(What the exercise asks)
Please return, unchanged, the lines from the items below, starting at the line containing "1279x1023 pixels." and ending at the line containing "will click(x=645, y=537).", with both of those lines included.
***** Records for the task *****
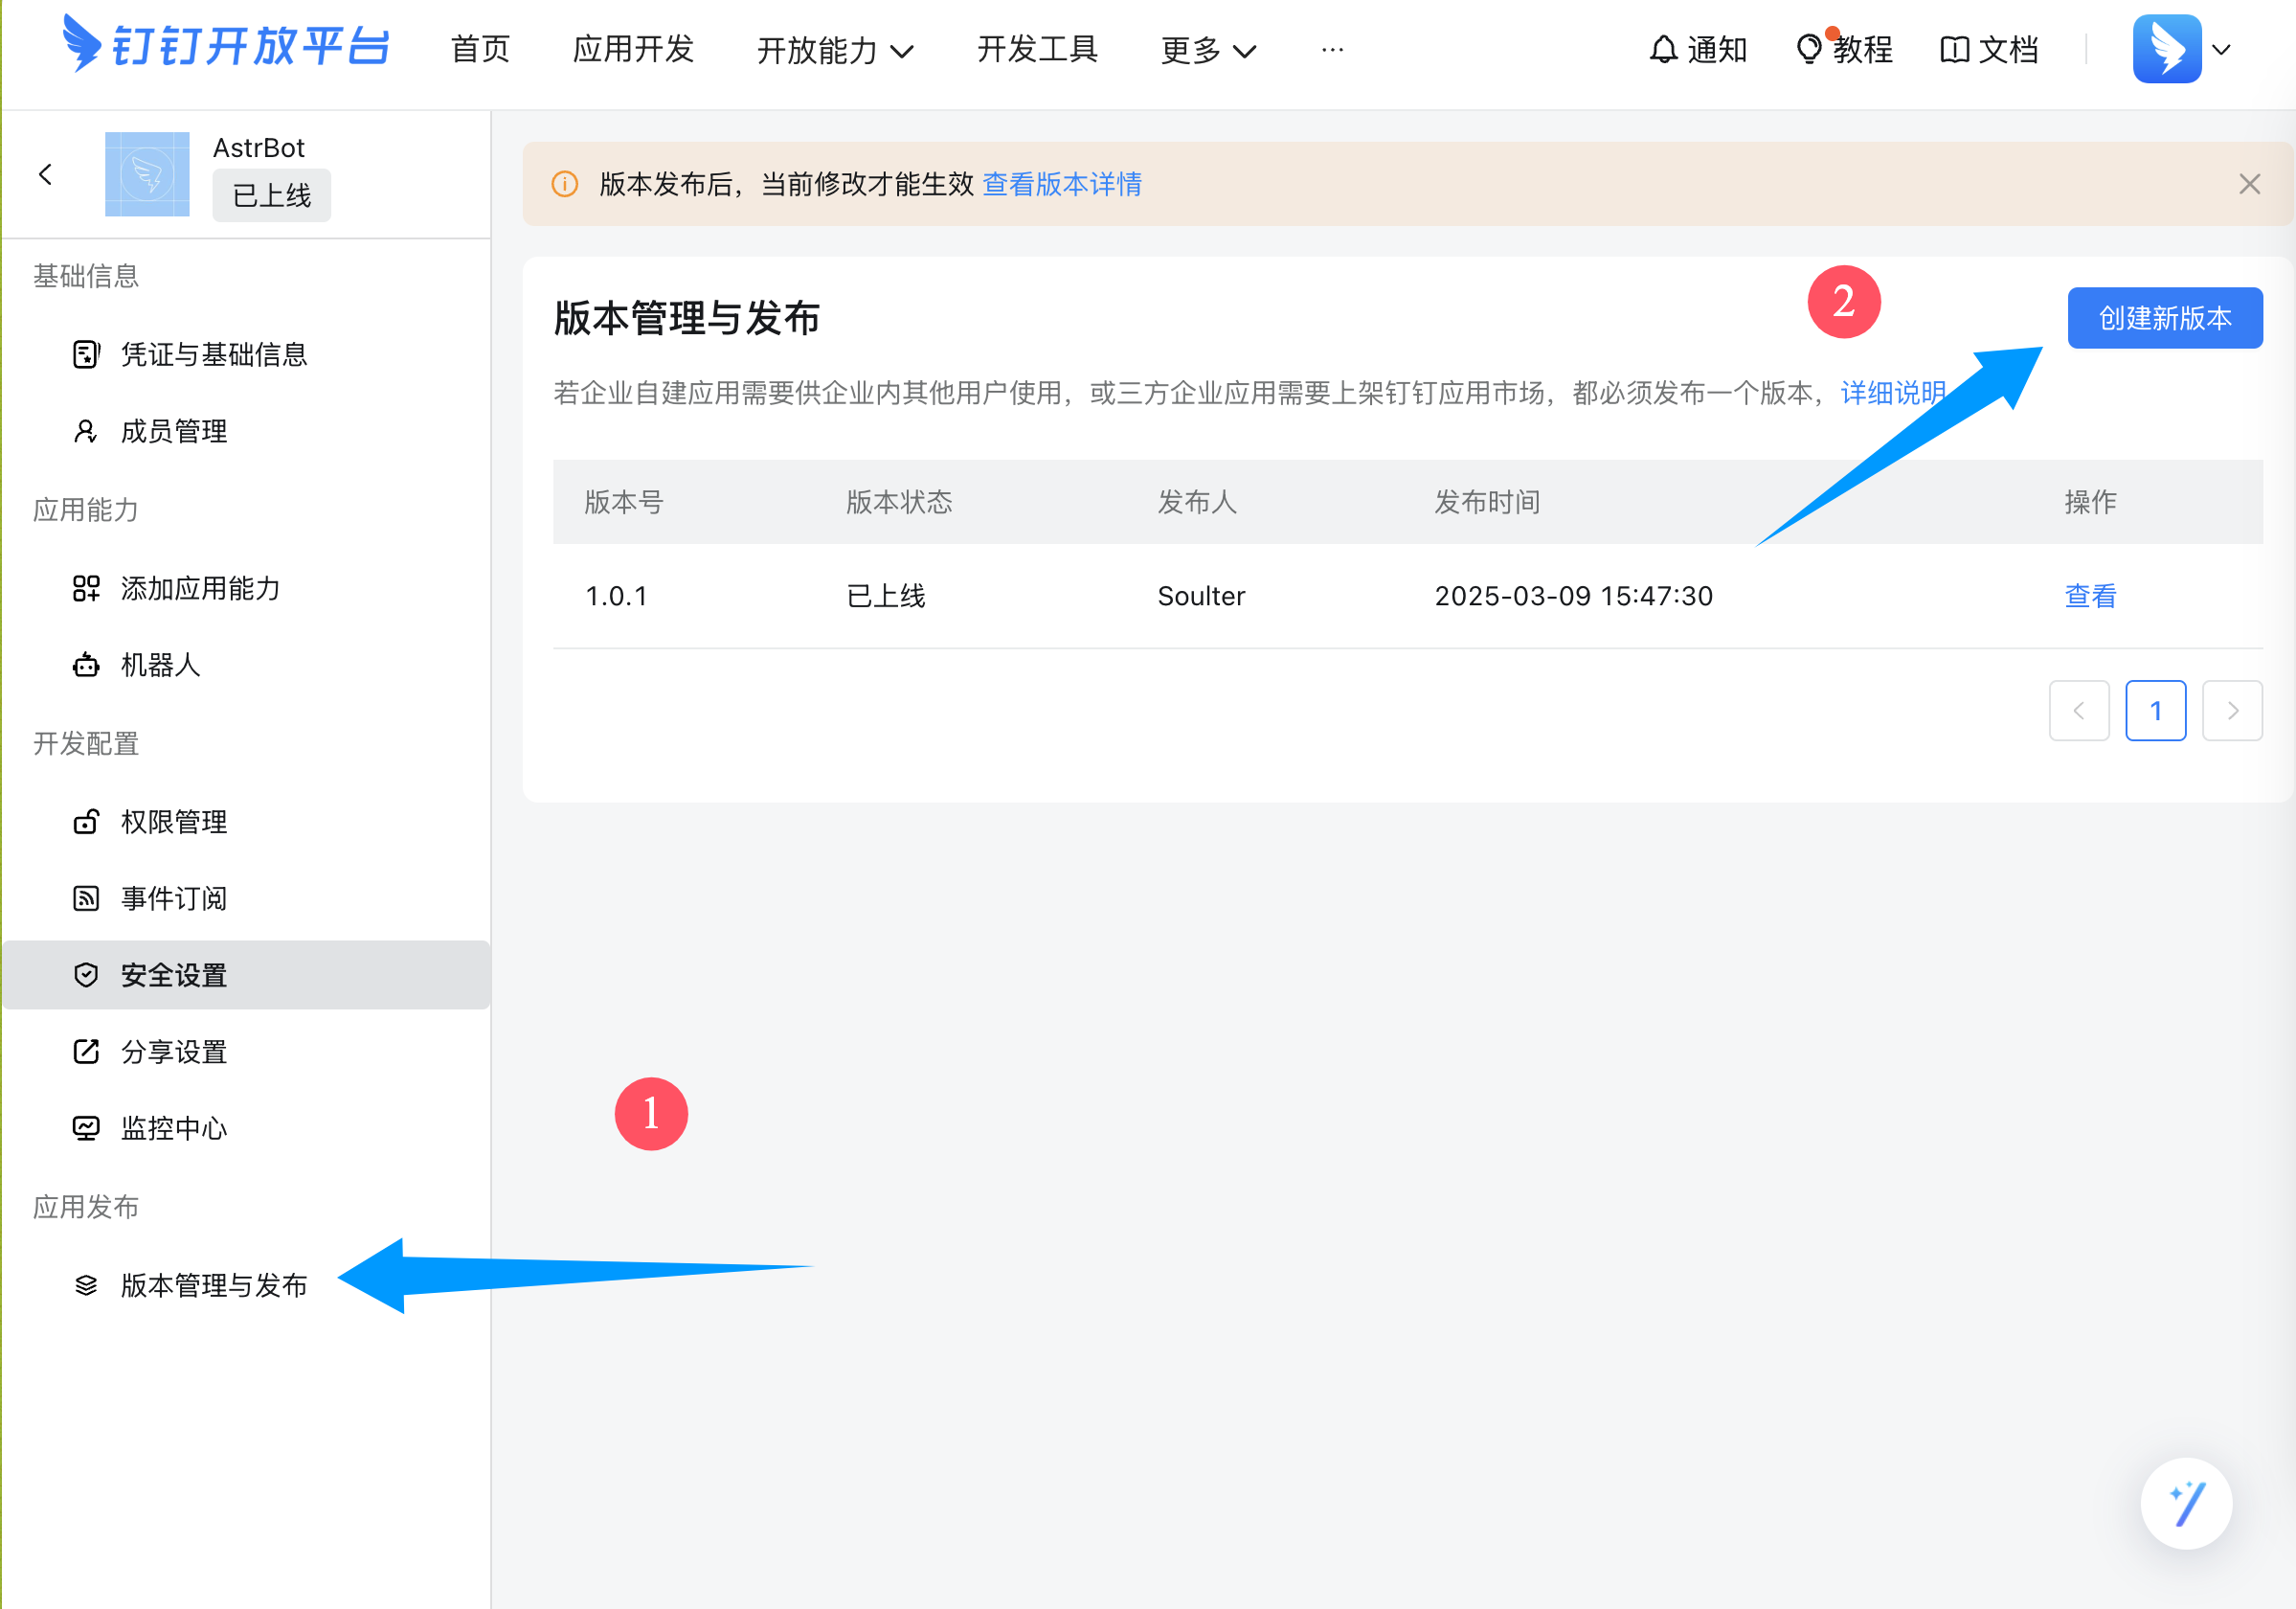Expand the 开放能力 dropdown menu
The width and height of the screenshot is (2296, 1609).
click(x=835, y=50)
*****
***** Records for the task *****
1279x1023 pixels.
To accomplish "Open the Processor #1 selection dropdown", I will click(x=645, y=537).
*****
(Correct answer)
1279x1023 pixels.
To accomplish "Open the Processor #1 selection dropdown", I will click(x=645, y=537).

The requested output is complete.